Effective reinforcement on the structural stability and electrochemical performances of ultra-high nickel cobalt free cathode material by co-doping

Abstract

Ultra-high nickel ternary cathode material with high energy density is a very important material to meet the long driving range of new energy vehicles. However, cobalt has high toxicity, high price and supply chain risks, so the material is being developed in the direction of low cobalt or no cobalt. For ultra-high nickel cobalt free cathode material with high theoretical capacity (LiNi0.9Mn0.1O2, NM90), the lattice collapse and particle fragmentation caused by microcracks during long cycle will lead to inferior rate performance and cycle life.
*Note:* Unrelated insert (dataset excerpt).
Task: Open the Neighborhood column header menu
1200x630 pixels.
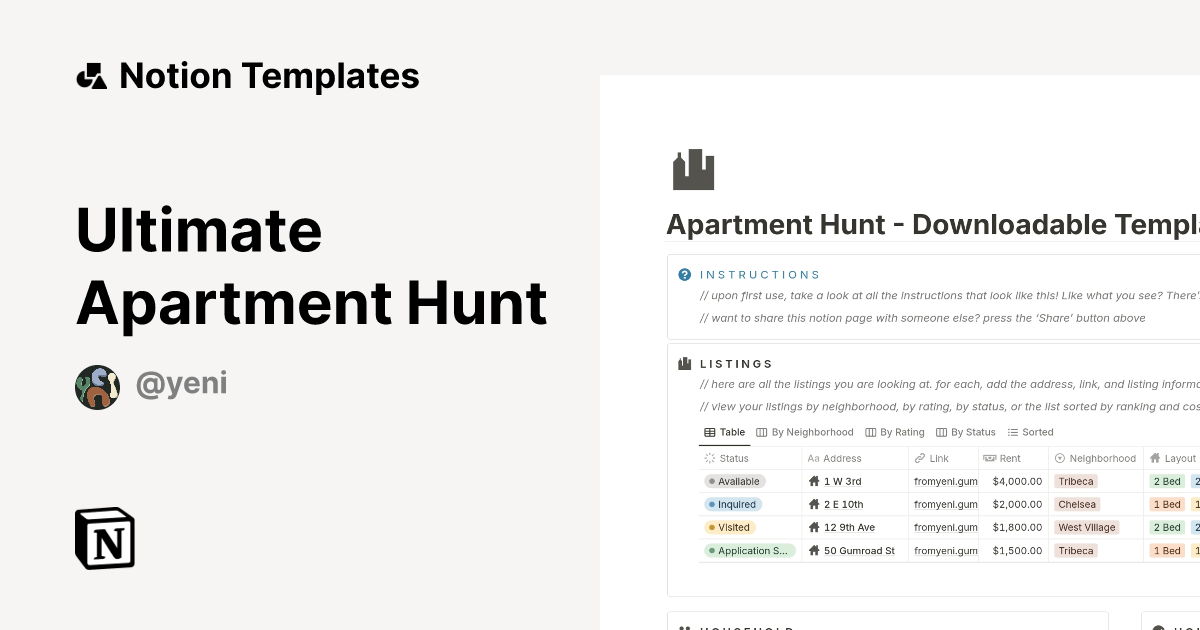Action: point(1096,458)
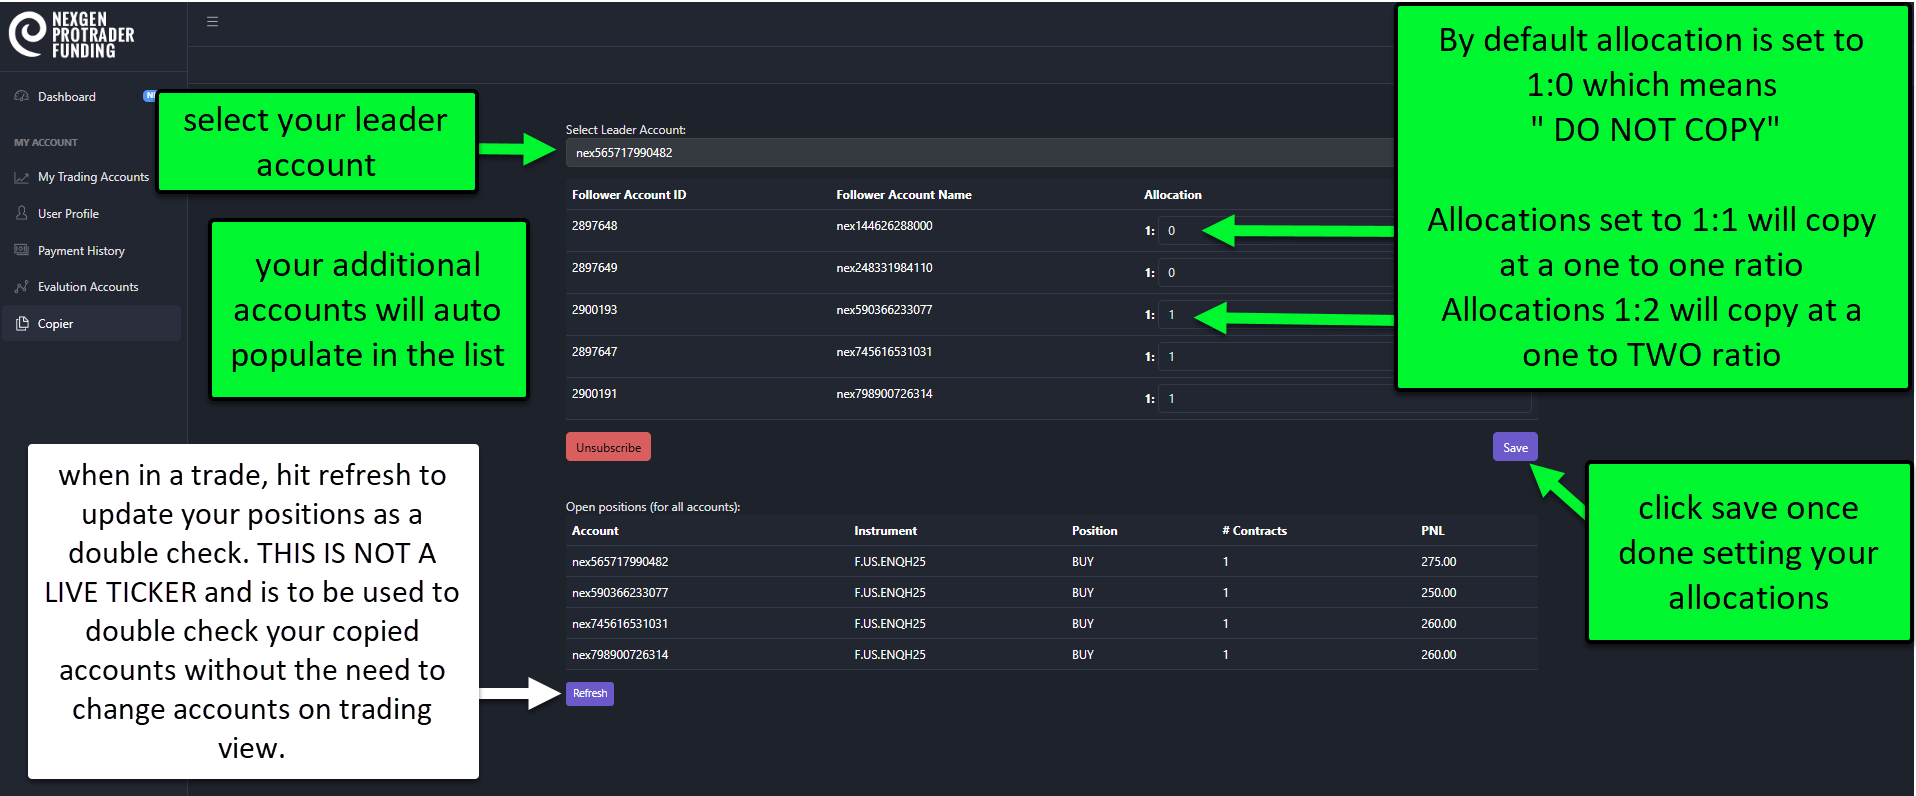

At present, the effect of different cobalt content on structure and electrochemical properties of cobalt-free cathode material is rarely reported. Therefore, based on cobalt-free precursors, the effects of proper Co doping on structure and electrochemical properties of NM90 material are studied in depth. It showed that proper Co doping can effectively reduce cationic mixing and improve Li+ diffusion rate of NM90 material. The NM90–1.5%Co material exhibits discharge specific capacity of 167.1 mA h g−1 after 100 cycles at 1C and 121.2 mA h g−1 after 200 cycles at 5C, respectively. Furthermore, NM90–1.5%Co material shows an initial discharge specific capacity of 144.1 mA h g−1 at 10C. Therefore, Co doping provides a feasible way to improve the structural stability and electrochemical performances of ultra-high nickel cobalt free cathode material.